Directions: Copy the records below word for word. Stop after the line that contains "Click the Cathedral".

Task inputs:

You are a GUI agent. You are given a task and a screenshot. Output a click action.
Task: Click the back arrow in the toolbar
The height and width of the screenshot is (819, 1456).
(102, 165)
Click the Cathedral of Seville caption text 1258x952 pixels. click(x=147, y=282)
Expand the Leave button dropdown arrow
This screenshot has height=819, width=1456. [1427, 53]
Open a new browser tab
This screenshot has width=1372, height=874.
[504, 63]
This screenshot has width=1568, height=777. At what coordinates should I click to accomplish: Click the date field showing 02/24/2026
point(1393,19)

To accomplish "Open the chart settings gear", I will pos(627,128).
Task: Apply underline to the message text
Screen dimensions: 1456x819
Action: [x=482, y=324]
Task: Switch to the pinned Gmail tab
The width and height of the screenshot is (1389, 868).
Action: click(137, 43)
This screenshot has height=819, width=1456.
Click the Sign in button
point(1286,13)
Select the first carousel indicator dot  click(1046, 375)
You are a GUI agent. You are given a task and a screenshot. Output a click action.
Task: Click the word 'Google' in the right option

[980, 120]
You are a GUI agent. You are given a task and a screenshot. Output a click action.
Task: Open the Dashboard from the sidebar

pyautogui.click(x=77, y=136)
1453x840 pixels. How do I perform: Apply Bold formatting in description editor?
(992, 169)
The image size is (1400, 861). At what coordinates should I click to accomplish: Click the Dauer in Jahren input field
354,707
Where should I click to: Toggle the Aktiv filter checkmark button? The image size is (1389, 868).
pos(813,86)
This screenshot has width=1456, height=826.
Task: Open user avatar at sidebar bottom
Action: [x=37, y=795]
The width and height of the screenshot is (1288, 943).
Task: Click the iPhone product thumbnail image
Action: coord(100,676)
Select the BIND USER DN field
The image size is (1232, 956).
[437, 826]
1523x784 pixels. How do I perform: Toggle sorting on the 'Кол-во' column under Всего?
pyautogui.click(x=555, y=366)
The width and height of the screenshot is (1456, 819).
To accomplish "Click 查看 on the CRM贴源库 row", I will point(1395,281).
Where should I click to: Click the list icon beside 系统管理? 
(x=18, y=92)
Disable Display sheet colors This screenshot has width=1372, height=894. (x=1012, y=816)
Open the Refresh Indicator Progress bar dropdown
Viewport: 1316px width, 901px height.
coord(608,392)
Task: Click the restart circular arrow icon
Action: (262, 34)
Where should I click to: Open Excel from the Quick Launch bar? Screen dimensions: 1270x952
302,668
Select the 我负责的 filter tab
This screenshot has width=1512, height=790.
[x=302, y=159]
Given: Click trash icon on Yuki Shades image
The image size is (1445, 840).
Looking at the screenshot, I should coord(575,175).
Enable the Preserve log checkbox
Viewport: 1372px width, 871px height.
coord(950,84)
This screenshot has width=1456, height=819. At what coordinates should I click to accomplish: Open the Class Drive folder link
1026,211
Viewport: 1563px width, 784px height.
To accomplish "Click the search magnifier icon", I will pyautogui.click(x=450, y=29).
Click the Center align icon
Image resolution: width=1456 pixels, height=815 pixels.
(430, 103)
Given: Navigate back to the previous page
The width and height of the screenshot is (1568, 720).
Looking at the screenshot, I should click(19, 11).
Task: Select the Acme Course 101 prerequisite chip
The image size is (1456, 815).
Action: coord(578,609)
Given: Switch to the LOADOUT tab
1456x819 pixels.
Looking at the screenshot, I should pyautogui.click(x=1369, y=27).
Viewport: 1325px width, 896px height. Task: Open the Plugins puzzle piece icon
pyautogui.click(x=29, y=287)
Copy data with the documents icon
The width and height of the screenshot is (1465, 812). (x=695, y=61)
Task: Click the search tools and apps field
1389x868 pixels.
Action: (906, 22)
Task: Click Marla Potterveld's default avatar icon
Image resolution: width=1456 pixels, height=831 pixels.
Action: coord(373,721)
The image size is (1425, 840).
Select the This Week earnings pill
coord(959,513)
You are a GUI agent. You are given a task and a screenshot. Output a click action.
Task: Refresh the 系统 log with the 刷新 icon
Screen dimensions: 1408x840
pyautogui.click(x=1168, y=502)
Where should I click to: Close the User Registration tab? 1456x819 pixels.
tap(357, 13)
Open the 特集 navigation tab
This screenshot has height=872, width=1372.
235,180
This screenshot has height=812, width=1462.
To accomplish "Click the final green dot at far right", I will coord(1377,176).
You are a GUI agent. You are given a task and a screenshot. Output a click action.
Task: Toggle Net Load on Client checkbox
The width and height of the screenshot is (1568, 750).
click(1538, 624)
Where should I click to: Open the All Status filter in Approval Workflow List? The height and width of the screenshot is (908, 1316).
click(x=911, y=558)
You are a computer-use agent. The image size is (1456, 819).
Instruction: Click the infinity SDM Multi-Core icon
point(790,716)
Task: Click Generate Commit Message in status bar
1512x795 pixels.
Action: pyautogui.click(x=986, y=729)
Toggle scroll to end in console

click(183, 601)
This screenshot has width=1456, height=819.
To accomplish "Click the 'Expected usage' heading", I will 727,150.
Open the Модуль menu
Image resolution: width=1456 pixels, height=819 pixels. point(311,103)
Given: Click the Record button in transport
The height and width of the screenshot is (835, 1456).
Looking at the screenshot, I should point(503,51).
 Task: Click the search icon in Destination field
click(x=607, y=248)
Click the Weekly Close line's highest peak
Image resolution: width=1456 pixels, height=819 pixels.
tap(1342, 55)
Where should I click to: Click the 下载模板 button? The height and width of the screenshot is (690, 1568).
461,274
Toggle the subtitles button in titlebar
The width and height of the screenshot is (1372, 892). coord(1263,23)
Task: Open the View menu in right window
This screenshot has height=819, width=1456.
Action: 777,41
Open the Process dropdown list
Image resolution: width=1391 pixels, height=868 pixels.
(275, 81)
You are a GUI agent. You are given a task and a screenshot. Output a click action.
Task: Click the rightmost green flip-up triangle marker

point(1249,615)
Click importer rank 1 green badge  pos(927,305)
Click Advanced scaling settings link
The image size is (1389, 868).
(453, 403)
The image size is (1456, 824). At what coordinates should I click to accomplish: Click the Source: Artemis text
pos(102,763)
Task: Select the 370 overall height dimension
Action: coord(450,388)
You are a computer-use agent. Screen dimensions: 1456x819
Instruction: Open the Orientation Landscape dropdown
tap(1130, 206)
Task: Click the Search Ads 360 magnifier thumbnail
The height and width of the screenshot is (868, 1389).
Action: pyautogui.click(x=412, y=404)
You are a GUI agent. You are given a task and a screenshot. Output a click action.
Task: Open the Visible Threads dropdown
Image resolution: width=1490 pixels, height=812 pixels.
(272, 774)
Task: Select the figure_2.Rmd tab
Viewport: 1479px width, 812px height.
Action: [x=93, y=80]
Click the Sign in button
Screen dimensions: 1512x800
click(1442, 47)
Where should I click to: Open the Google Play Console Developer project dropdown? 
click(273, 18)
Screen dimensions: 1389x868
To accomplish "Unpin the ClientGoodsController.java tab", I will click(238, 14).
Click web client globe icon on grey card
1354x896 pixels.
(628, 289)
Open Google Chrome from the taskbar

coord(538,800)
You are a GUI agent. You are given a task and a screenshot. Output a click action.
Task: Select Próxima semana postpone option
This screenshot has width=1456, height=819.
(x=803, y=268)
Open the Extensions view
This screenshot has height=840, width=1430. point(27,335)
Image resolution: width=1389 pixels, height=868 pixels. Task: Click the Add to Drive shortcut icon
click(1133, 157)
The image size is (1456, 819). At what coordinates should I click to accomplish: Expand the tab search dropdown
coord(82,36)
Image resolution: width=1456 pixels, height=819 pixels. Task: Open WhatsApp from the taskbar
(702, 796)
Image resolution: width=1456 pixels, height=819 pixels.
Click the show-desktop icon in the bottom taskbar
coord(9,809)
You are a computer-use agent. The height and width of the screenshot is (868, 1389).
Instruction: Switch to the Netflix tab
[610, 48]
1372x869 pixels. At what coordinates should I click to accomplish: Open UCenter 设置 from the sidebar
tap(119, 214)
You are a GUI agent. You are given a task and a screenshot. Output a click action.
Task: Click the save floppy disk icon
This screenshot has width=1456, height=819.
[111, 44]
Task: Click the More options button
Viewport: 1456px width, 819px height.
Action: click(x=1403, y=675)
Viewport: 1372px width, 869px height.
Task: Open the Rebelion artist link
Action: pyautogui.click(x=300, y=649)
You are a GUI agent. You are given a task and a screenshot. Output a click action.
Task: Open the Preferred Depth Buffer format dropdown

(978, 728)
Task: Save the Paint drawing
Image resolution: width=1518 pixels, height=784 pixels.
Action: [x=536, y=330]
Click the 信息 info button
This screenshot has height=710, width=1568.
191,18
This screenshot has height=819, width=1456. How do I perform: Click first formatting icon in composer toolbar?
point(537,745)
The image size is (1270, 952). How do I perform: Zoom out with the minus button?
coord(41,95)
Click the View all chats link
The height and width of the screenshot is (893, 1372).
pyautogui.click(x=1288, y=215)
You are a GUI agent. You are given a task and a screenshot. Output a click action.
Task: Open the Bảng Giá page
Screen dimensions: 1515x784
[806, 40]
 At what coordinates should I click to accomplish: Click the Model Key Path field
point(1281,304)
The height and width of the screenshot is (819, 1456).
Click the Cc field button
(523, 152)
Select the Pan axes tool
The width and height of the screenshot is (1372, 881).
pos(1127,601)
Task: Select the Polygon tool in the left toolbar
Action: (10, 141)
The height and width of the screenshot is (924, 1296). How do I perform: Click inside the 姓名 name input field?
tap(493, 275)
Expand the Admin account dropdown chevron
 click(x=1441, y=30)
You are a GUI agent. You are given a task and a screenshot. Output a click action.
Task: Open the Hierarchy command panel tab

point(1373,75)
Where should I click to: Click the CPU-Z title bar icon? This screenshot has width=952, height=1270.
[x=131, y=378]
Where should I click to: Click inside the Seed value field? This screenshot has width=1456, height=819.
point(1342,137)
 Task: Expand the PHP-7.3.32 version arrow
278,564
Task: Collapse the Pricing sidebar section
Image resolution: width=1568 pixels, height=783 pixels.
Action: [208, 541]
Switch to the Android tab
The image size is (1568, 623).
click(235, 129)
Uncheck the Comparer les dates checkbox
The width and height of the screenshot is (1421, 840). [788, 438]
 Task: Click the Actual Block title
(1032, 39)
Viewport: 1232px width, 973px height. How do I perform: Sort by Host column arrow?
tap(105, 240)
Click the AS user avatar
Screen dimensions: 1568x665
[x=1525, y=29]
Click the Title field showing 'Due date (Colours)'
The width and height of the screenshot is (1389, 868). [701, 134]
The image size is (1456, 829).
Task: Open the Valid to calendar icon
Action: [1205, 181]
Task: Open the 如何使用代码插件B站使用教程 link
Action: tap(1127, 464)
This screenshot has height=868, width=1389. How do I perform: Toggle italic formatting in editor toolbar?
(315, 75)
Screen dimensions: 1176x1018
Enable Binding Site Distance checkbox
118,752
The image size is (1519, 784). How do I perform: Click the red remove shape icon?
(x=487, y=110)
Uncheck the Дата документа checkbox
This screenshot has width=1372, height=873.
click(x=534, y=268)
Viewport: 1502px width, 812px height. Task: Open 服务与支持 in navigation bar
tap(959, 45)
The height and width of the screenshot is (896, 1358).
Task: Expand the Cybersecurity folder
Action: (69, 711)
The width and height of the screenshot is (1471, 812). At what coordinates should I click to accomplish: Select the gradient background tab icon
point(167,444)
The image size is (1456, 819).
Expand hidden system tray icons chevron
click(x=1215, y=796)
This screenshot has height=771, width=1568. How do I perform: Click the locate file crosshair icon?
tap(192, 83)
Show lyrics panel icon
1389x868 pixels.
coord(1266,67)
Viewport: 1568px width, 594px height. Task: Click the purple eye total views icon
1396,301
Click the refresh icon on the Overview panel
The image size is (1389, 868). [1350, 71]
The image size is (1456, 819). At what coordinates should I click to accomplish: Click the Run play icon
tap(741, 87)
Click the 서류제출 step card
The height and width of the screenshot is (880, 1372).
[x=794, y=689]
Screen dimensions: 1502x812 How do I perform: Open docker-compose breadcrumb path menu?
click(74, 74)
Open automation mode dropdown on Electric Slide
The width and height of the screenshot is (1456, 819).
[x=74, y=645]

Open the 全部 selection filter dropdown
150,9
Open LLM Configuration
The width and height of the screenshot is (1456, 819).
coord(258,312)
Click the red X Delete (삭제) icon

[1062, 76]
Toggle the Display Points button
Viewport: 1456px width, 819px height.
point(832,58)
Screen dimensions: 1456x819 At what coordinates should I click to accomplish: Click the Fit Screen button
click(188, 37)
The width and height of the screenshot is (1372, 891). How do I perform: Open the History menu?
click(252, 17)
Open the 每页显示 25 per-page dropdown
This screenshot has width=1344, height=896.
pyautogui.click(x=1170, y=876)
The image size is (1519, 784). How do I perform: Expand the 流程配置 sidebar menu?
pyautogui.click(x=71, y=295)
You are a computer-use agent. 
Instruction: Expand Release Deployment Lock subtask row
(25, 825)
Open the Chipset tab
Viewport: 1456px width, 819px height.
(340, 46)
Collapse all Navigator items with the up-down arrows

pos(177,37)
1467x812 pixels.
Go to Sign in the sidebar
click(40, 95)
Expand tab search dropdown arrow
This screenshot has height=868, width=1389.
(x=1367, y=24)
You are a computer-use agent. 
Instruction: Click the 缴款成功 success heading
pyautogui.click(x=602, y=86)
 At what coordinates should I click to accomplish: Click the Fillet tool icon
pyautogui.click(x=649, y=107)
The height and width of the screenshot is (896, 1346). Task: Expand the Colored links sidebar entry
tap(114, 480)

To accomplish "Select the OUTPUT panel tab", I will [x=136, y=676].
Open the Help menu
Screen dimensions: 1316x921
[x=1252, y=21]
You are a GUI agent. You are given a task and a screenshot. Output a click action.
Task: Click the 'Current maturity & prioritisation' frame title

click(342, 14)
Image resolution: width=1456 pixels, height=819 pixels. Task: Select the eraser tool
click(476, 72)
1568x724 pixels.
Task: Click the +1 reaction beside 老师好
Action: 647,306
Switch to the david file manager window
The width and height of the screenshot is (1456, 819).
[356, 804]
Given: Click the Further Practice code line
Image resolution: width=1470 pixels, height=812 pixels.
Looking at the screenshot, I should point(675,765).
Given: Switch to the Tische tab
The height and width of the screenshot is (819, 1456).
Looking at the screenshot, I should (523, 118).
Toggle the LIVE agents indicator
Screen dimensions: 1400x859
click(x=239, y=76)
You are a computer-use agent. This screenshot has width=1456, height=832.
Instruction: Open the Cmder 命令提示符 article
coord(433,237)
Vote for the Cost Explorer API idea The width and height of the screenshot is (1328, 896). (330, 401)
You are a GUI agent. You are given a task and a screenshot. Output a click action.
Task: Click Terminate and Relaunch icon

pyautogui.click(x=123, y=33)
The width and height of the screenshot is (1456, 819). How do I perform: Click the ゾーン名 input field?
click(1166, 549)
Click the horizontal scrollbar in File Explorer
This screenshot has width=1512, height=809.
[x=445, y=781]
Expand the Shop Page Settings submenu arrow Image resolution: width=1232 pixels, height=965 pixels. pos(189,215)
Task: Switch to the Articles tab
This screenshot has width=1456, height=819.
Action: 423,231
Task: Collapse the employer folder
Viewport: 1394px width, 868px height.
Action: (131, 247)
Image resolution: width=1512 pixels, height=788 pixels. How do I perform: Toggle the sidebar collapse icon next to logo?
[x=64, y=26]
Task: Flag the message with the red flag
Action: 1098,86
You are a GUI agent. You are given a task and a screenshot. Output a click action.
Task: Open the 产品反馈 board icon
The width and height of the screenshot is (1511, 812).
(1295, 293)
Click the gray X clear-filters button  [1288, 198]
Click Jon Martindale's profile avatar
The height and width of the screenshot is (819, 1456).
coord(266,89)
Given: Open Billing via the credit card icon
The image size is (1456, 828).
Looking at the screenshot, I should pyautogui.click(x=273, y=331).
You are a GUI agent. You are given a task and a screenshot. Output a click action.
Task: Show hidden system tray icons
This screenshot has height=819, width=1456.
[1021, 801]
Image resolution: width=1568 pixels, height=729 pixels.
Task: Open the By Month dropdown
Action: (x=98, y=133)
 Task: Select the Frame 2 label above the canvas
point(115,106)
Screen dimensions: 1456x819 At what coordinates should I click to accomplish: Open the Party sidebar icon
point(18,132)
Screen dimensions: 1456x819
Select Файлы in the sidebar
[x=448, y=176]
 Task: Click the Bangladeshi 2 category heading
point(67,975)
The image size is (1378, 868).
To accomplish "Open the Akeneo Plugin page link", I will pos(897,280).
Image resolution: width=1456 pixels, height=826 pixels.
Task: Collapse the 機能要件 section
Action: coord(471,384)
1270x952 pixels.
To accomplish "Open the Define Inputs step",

Worked solution:
You are a GUI agent. You are given a task and a screenshot. Output a click action.
Task: Click the back arrow in the toolbar
The height and width of the screenshot is (819, 1456).
(102, 165)
Click the Cathedral of Seville caption text 1258x952 pixels. click(x=147, y=282)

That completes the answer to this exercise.